Manfred Angerer erinnert an Leonard Bernsteins Unternehmen von 1973, an Mozart-Werken Kategorien der generativen Transformationsgrammatik Noam Chomskys zu exemplifizieren. Klaus Aringer widmet sich neuen Perspektiven, Mozarts Instrumentationskunst zu analysieren, Joachim Brügge plädiert für Intertextualität. Auch der Gender-Aspekt fehlt nicht, wenn er sich in dem Beitrag von Katharina Hottmann auch schwer tut mit einem Komponisten, dessen Auffassung von Geschlechterspannung mehr von den biologisch primären Geschlechtsmerkmalen und seelischen Unterschieden ausging und in ihrer sozialen Kompetenz starke Frauen ins Feld führte (Pamina!).
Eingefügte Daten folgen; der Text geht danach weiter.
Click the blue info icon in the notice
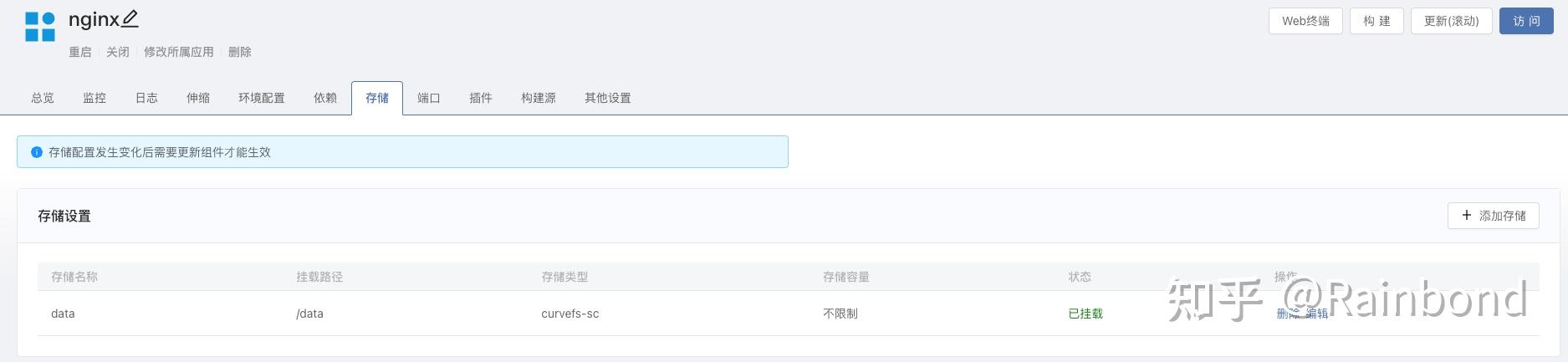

Hier aber werden verborgene Aspekte in zwei Mozart-Liedern hervorgekehrt. Ulrich Konrad setzt seine gattungskritischen Reflexionen und Fallbeispiele zur Musikerbiografie aus der ersten Tagung (1996) fort und führt sie bis zu Konrad Küster (1990) und Julian Rushton (2006). Laurenz Lütteken versetzt Mozart in die Wahrnehmungskultur seines Jahrhunderts, und Manfred Hermann Schmid erläutert seinen Glauben an die schicksalhafte Abhängigkeit jeglicher Musik von der menschlichen Sprache an Beispielen aus Mozarts Schaffen. Gottfried Scholz macht eine erneuerte Affektenlehre für Mozarts Opern fruchtbar. In allen Beiträgen (auch in den hier aus Platzgründen ungenannten) wird an Mozart tatsächlich etwas Neues entdeckt.